While some are aware of the possibility for municipalities to collecting debts from controlling shareholders, not many are aware that the Israeli Tax Authority may similarly collect debts when a company is liquidated without paying its final tax debt to the Tax Authority. When a company transfers its assets for no consideration or in partial consideration, the Tax Authority is entitled to collect the tax debts of the company from the recipient of its assets.

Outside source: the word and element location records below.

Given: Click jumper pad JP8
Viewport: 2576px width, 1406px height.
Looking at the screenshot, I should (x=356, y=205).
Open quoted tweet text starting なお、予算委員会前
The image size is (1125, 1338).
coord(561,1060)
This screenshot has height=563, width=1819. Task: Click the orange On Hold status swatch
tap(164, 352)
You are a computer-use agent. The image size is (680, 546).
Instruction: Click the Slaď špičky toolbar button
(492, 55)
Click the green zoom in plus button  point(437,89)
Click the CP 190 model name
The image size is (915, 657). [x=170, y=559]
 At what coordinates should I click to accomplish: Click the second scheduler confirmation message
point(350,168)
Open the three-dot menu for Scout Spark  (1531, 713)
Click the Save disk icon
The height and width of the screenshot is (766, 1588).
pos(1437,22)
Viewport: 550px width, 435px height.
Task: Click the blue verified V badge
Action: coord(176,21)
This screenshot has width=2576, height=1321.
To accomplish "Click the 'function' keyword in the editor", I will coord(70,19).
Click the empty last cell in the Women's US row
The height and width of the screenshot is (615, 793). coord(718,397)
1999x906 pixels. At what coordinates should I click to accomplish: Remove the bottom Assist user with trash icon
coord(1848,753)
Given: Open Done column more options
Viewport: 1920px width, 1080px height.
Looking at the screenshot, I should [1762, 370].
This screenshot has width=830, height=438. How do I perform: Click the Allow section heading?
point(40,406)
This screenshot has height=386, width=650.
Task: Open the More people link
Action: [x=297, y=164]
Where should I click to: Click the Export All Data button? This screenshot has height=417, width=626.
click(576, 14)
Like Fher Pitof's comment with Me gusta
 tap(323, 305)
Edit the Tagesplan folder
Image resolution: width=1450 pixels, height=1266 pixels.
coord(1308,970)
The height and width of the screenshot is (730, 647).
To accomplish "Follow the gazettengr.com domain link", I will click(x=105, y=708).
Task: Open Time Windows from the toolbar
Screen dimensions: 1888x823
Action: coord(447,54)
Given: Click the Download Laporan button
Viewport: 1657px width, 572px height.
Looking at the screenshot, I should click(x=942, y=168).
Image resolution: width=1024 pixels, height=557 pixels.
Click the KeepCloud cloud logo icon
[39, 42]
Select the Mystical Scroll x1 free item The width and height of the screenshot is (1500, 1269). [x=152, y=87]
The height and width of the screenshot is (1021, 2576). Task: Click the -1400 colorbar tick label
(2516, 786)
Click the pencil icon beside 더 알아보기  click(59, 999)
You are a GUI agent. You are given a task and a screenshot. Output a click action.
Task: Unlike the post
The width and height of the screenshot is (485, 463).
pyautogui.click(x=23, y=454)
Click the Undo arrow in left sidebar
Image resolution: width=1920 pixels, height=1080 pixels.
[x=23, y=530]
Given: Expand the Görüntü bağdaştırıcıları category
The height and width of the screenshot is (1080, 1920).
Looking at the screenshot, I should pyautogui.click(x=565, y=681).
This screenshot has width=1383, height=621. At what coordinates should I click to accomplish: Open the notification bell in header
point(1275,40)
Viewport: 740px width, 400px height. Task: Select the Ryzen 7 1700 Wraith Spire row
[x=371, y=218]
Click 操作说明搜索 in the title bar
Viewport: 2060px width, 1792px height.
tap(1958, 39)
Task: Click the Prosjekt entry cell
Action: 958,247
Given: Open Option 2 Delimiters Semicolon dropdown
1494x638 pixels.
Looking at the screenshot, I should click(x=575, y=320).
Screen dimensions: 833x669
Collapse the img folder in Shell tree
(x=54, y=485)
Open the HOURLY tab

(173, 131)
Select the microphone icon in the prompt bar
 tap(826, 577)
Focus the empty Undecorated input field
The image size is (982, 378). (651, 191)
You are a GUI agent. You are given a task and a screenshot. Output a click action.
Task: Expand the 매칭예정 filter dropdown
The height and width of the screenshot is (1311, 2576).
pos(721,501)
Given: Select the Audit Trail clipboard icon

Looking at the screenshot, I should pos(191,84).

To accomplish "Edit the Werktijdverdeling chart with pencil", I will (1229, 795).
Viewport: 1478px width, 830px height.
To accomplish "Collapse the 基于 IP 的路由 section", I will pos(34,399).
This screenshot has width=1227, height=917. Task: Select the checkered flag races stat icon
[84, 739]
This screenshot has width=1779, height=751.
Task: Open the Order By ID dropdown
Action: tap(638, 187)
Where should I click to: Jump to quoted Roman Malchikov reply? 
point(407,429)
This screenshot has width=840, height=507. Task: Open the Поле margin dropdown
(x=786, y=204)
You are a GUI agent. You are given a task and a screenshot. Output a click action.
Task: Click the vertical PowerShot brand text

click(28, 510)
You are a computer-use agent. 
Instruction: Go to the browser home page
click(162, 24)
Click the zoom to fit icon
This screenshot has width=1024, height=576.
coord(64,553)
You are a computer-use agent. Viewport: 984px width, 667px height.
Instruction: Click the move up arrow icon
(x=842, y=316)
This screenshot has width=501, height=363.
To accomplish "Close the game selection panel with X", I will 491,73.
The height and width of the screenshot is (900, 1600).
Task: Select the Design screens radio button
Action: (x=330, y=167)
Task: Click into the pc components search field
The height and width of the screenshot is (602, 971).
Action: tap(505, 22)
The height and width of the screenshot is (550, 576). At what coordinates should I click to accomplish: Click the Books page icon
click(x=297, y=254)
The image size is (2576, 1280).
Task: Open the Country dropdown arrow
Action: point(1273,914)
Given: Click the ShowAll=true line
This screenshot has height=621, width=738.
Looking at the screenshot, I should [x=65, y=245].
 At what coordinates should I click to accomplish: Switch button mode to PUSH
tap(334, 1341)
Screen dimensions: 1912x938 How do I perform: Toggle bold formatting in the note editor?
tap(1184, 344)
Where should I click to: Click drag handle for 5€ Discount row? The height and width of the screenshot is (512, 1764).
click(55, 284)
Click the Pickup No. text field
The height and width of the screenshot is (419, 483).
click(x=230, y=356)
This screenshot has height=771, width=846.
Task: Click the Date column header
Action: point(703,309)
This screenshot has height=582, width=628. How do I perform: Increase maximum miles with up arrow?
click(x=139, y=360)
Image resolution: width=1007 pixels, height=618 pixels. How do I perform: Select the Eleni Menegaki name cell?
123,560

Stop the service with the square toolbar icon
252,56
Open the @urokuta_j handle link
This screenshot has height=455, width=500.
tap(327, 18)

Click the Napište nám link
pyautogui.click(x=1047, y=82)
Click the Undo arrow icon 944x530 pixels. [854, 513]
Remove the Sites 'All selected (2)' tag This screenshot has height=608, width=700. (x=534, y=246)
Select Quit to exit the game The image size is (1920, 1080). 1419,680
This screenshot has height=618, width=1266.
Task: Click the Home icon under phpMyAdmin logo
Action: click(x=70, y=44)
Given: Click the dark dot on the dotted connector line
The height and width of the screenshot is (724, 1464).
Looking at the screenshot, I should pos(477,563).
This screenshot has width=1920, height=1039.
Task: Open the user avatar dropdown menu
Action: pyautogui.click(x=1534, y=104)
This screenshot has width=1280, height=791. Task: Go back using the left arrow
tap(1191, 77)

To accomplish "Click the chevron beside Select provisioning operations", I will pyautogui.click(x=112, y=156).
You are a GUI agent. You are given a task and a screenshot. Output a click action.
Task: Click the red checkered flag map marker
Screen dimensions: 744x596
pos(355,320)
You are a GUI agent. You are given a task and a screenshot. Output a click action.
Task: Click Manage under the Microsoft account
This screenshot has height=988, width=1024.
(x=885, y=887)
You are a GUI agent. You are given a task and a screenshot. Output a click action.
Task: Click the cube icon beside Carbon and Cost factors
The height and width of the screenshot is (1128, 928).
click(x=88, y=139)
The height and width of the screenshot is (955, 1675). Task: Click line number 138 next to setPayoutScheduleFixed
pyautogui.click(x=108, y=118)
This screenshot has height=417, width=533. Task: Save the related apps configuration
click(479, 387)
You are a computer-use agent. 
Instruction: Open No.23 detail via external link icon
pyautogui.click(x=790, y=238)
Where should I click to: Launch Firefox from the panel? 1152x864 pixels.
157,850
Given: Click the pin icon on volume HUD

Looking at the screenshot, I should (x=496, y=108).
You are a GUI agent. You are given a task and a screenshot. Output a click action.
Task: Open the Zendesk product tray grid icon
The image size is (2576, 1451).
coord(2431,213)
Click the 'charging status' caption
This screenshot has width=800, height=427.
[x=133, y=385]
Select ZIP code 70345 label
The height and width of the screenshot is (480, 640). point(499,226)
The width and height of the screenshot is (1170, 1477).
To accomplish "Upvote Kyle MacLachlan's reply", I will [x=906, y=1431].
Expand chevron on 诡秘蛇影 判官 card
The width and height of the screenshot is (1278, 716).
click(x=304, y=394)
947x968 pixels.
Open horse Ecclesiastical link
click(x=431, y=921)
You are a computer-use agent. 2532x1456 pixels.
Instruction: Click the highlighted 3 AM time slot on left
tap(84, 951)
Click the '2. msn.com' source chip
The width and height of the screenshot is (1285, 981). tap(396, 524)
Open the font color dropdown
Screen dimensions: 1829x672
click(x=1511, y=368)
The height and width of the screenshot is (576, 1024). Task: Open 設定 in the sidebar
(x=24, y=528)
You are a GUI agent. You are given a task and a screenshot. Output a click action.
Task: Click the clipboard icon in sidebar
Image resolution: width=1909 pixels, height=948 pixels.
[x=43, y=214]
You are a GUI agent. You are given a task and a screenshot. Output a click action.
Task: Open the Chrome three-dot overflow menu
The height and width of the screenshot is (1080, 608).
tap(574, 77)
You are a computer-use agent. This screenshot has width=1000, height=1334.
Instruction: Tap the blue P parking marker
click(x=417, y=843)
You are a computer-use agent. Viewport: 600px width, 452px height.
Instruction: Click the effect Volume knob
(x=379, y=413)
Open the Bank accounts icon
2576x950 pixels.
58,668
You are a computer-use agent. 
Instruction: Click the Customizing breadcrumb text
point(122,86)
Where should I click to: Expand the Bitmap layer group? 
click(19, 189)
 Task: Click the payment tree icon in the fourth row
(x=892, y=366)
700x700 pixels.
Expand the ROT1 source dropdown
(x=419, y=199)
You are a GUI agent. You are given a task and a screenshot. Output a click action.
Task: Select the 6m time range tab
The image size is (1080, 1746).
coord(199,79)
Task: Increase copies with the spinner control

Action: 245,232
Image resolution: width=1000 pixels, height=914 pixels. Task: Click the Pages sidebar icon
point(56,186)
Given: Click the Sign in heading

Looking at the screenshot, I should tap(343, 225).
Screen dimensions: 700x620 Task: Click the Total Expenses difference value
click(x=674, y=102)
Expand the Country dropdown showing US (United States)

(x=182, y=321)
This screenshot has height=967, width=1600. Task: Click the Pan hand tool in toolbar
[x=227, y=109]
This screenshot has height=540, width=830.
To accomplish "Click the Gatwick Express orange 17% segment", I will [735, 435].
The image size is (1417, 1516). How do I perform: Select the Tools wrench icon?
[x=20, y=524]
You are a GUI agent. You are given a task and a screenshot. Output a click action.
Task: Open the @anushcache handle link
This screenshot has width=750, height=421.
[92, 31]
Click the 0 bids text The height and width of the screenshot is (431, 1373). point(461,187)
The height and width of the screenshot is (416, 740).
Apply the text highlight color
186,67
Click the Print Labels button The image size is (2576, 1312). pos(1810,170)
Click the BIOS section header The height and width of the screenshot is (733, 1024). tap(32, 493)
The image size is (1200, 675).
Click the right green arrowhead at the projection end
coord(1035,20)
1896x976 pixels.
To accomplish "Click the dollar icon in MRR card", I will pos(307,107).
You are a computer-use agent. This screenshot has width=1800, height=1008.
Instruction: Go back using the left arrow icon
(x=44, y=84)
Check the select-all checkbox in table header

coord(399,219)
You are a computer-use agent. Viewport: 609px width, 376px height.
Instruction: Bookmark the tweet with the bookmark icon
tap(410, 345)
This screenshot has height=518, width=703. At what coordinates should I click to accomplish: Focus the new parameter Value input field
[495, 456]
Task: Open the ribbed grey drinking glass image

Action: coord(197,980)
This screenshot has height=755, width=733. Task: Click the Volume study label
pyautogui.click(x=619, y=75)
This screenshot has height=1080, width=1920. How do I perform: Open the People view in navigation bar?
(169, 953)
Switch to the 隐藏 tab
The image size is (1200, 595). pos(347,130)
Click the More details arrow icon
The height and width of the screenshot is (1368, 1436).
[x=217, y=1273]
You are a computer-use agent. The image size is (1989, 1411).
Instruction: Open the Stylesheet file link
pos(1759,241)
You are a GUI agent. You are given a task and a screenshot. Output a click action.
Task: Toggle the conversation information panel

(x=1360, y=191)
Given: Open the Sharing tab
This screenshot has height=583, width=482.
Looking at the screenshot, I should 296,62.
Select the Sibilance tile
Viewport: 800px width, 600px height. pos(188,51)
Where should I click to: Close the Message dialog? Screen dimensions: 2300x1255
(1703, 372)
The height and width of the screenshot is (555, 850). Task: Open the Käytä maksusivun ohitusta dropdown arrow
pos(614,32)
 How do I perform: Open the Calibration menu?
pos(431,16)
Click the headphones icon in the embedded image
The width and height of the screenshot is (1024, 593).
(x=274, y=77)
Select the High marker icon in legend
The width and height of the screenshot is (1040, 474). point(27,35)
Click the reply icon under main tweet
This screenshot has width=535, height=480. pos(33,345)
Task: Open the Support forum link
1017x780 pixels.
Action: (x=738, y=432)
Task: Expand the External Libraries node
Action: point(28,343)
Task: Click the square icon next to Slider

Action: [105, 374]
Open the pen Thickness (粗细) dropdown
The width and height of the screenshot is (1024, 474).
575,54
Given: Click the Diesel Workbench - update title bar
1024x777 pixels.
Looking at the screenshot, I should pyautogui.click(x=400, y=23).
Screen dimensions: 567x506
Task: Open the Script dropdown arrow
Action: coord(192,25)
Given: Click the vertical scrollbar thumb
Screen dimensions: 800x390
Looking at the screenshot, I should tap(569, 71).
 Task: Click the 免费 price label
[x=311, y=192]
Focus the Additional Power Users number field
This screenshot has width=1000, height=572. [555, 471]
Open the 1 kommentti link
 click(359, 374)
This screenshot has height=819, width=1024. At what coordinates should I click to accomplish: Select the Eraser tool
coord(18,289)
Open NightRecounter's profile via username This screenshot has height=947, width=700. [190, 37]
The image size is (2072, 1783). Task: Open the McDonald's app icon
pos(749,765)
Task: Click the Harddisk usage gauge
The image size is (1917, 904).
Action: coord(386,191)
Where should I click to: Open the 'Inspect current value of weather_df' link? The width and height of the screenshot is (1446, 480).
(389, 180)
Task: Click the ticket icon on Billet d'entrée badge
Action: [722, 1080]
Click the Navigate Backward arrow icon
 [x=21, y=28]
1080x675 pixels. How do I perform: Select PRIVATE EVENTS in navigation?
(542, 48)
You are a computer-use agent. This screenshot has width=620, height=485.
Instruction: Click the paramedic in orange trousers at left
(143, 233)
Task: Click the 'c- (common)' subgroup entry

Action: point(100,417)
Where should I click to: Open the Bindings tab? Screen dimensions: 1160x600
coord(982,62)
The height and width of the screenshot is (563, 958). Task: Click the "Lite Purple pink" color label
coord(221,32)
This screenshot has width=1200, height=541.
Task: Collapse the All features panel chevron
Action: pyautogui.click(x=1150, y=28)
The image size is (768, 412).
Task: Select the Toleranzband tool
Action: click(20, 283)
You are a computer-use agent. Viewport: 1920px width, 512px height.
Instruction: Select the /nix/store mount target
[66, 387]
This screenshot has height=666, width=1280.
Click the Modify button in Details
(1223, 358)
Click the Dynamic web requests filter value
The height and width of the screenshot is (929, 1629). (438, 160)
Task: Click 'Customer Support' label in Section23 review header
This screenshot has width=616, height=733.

When a company is liquidated, the Tax Authority is entitled, in certain cases, to deem the assets that the company had as if such have been transferred to its controlling shareholders without consideration, and the company's tax debt may be collected from them.
Regarding the obligations of controlling shareholders to the tax authority or the municipality, the term "controlling shareholder" is defined in the Income Tax Ordinance in a very broad manner, including the holding of 25% of the means of control in the company, alone or together with relatives (a broad definition that also includes second-degree family members or a company in which family members hold 25% of the means of control therein), and the term "means of control" are also broadly defined as including not only voting power but also the right to acquire shares, the right to receive profits or the right to appoint a manager.
In view of the above, one should ensure that in investing in a company one does not cross the threshold of 25% of the means of control, unless one has the ability to ensure that the company pays its taxes to the tax authority or the municipality, and it is certainly important to consult professionals with knowledge in the field in order to reduce risk and exposure.